5 Reasons To Plan Your Event 3 Months Ahead

December 28, 2021

If you’re planning an event these days, you need to allow at least three months before your event date to ensure you leave enough time to secure the venue, props and all other elements required to make it a success. Assuming your suppliers are responsive to your initial enquiry, and available for your event, the countdown has already started…

Personalised items
Products which are personalised can take anywhere from two weeks to two months or longer to produce.

If your design is complex and/or your brand is a prestige company and requires several levels of management to sign off, this can add days, even weeks to your commissioned item as you receive the first draft, request and obtain approval and then send back to the supplier for revision two or even three times.

Make sure you have your mandatory Pantone or CMS brand colour guidelines available and logo artwork created – and in the format the supplier requires (check the product description for whether they need PDF, AI, jpg or EPS files) – to expedite your order.

Don’t forget, your product is unlikely to be the only project your supplier is working on. If your product is produced overseas, this will add even more time.

Holidays
Take note of the holiday periods which could affect the timely supply of your product.

In Australia, many suppliers such as printers and manufacturers close from the third week of December up to mid-January for the Christmas break. This will add at least three weeks to your planning time.

So if you place an order for a personalised item in mid-December, it’s likely they’ll be unable to start work on it until mid-January, meaning it might not be ready anywhere from early February onwards.

If you plan to order items from China, you must include their ever-increasing number of public holidays. While it must be noted that with Covid-19, many Chinese firms have been reducing the number of days they are closed for business to obtain as many orders as possible, the Chinese New Year week typically involves them closing a week prior, and a week afterwards, adding up to three weeks production delay.

Let’s imagine you return from Christmas holidays to your company in mid-January 2022, and obtain client approval on a quote for a Chinese-manufactured special event item order a week late. Thanks to Chinese New Year week starting on 30 January, but in practice, closing a week earlier, your order would not commence until around 14 February.
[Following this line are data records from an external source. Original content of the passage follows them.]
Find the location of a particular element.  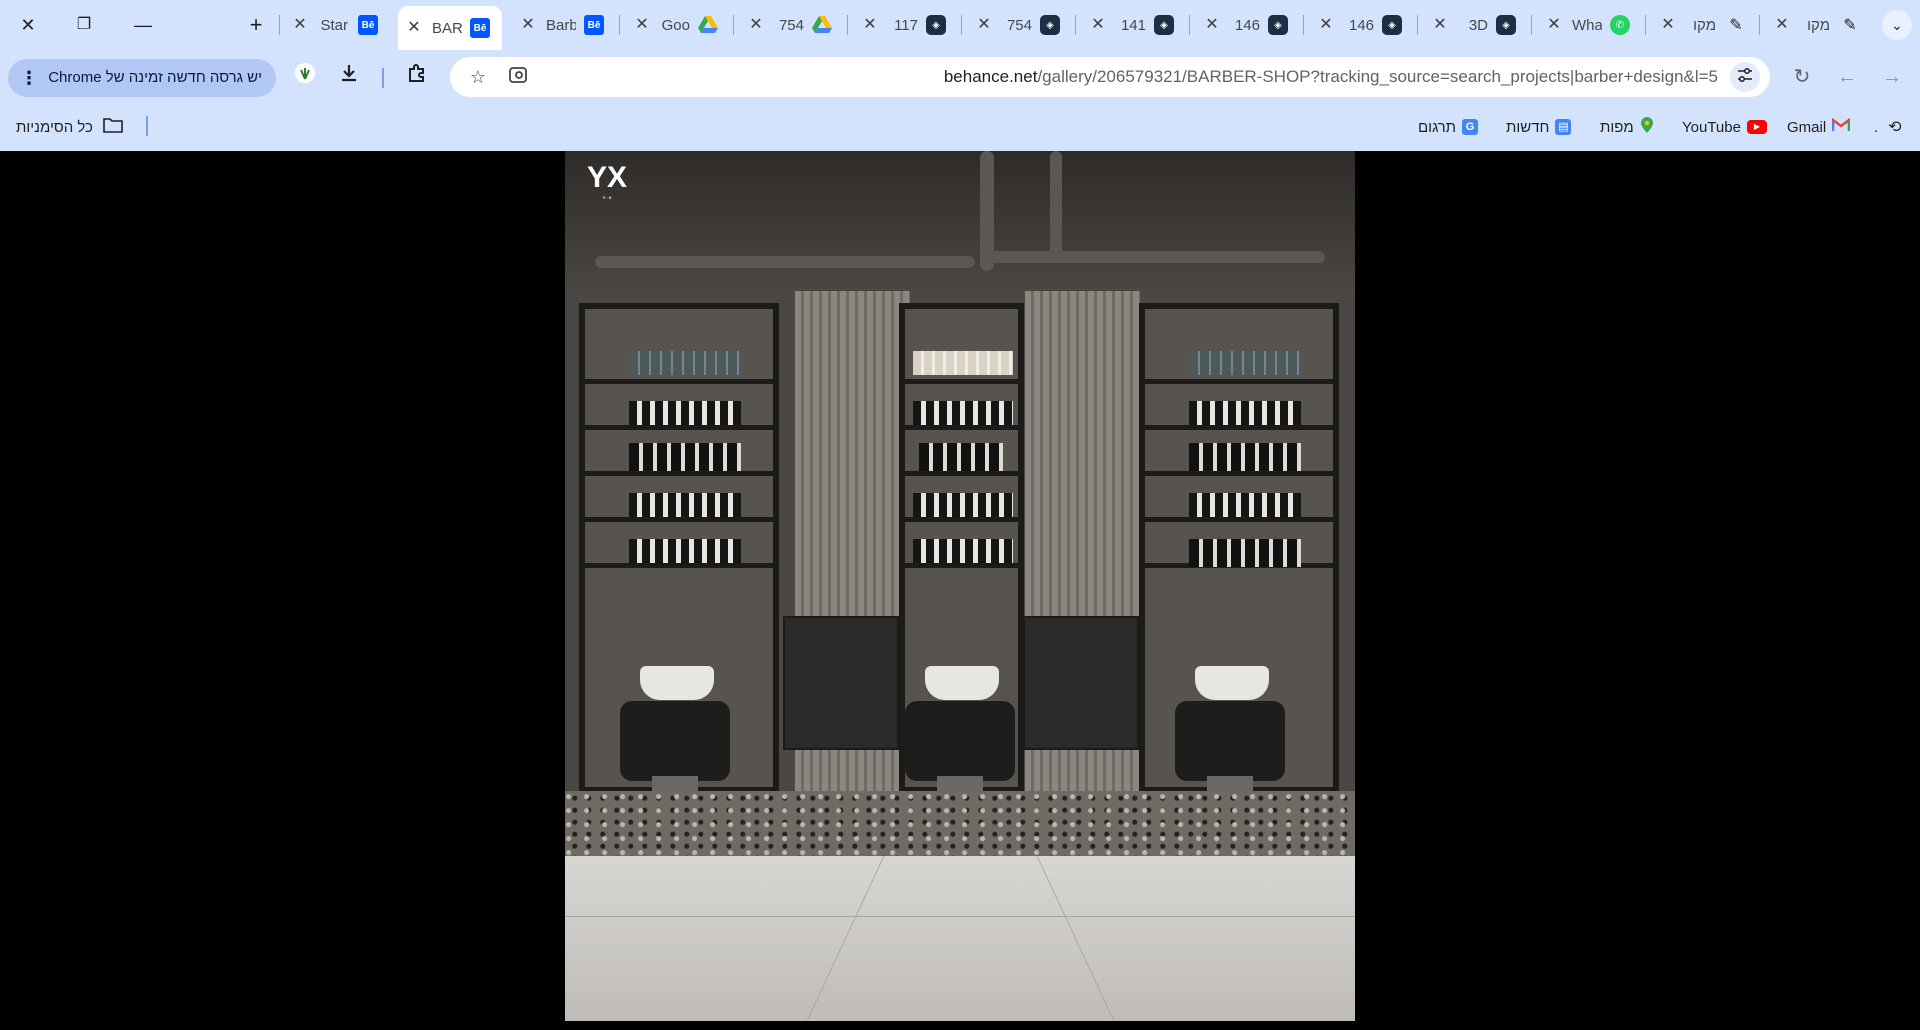

tab-117: ✕ 117 ◈ is located at coordinates (906, 25).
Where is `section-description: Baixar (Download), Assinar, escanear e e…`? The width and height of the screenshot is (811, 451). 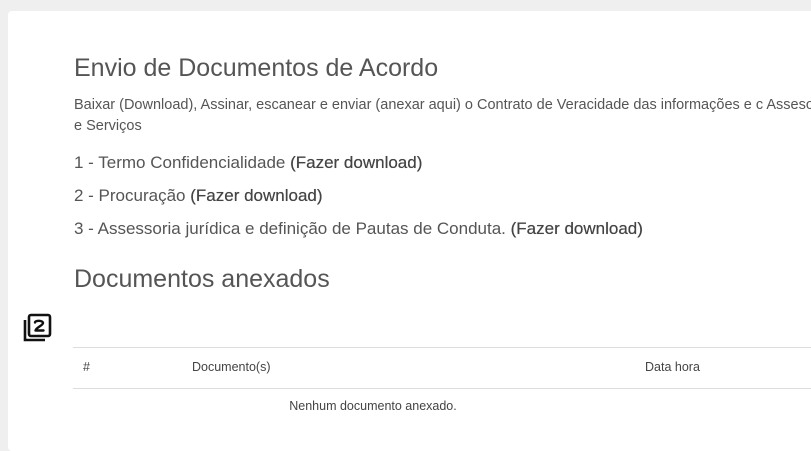
section-description: Baixar (Download), Assinar, escanear e e… is located at coordinates (442, 116).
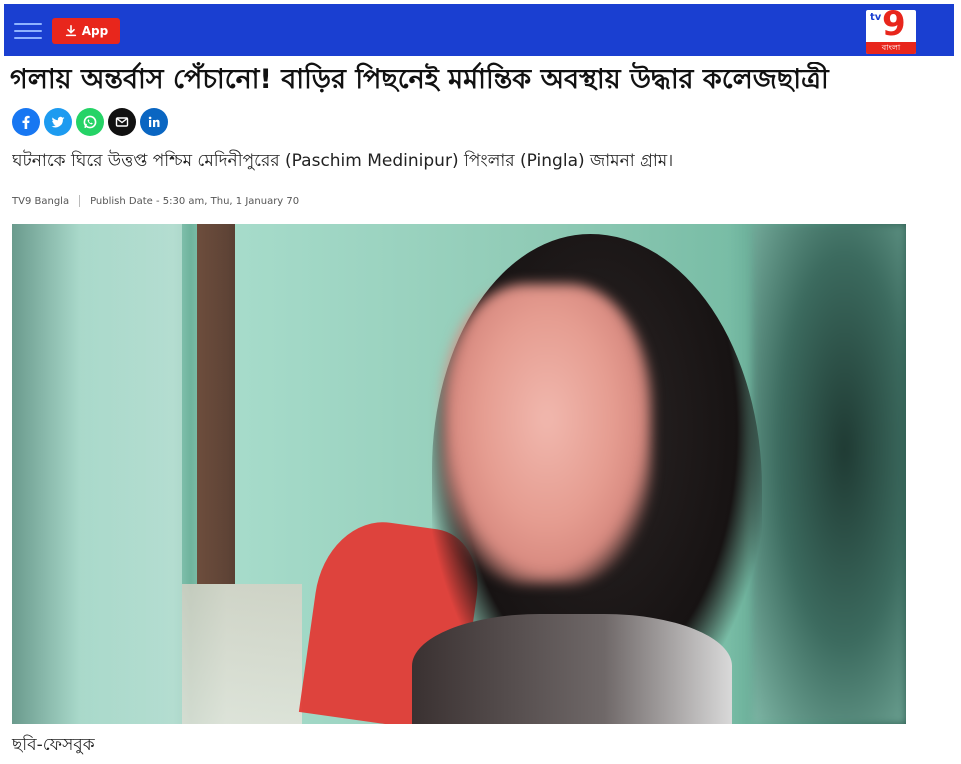  I want to click on whatsapp-icon, so click(90, 122).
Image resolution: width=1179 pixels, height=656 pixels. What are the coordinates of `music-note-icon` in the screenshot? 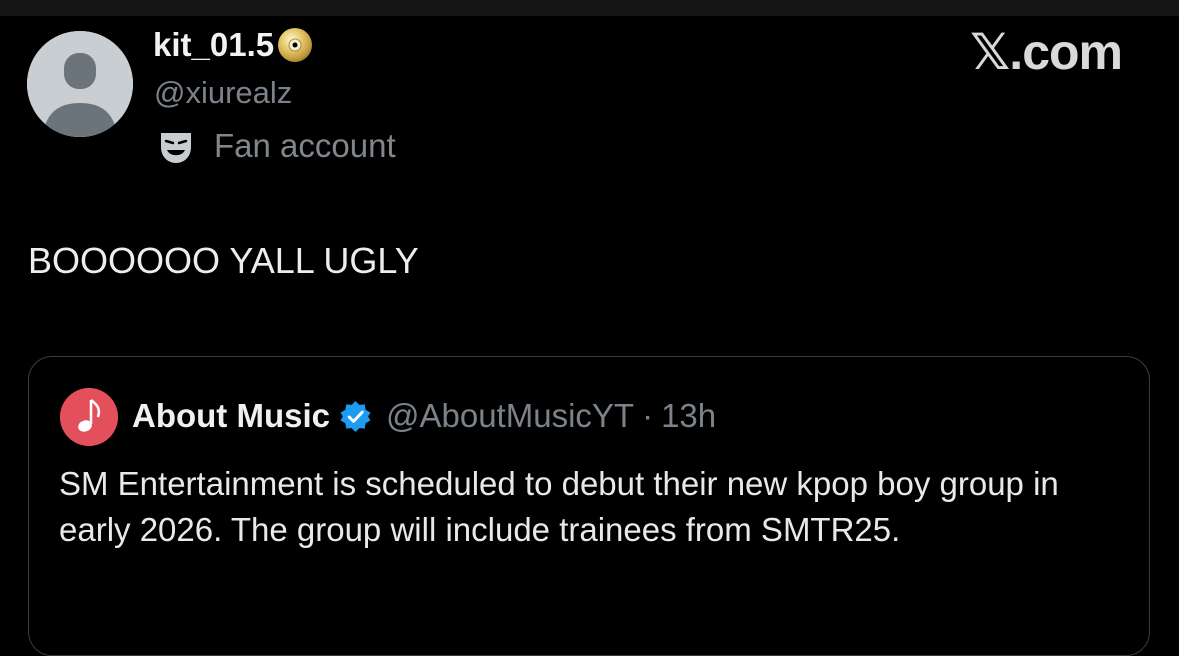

Will you have enough time to produce it overseas? Are you willing to spend time and money sourcing the same or similar item in Australia?

Freight
Covid-19 has pushed freight capacity to breaking point.

If you order anything from India and China, for example, sea freight timings have been extended in many instances from three weeks to three months.

Many suppliers right now who were expecting their Chinese shipment to dock in late November 2021 have been shocked to discover it will not arrive until late February/March 2022.

A number of Australian delivery companies such as Australia Post and TNT have recently gone on strike, refusing to collect pickups; most courier companies have experienced massive demand which means they simply cannot deliver as many items as quickly as they used to.

The impact on freight has also greatly increased delivery fees. If you did not plan ahead and need your product now, you will be paying an exorbitant amount for urgent air delivery. At worst, you may pay for expedited freight and still not receive it in time.

Staff
Covid-19 and the lockdowns experienced – particularly in Melbourne – greatly affected most event companies with some closing down permanently.

Those who managed to stay afloat let most staff members go, and many of these experienced event industry employees have left the industry entirely.

With many event businesses working with reduced staff capacity, they simply cannot fulfil the number of events as in 2019.

The continuing cloud of Covid-19 has not helped event companies’ confidence to undertake widescale hiring, nor potential employees to enter the industry.

Event hire
Many event hire businesses – including My Event Décor – sold off event hire props during lockdowns to ensure cashflow. Items which were rarely hired and/or showed signs of usage were liquidated. Many have not been replaced.

Covid-19 enforced long lockdown periods with no events, and then during other periods, a maximum cap on guest numbers, such as 100 instead of 400 to meet space restrictions.

This meant having hire items in sizeable quantities and/or products whose sheer dimensions took up expensive rented warehouse space proved no longer feasible for many event hire companies.

Today, there are fewer prop hire companies. In some cases, only one or two businesses now rent that prop item or there are simply fewer quantities to hire. If you see an Instagrammable item for your event you simply cannot delay hiring it.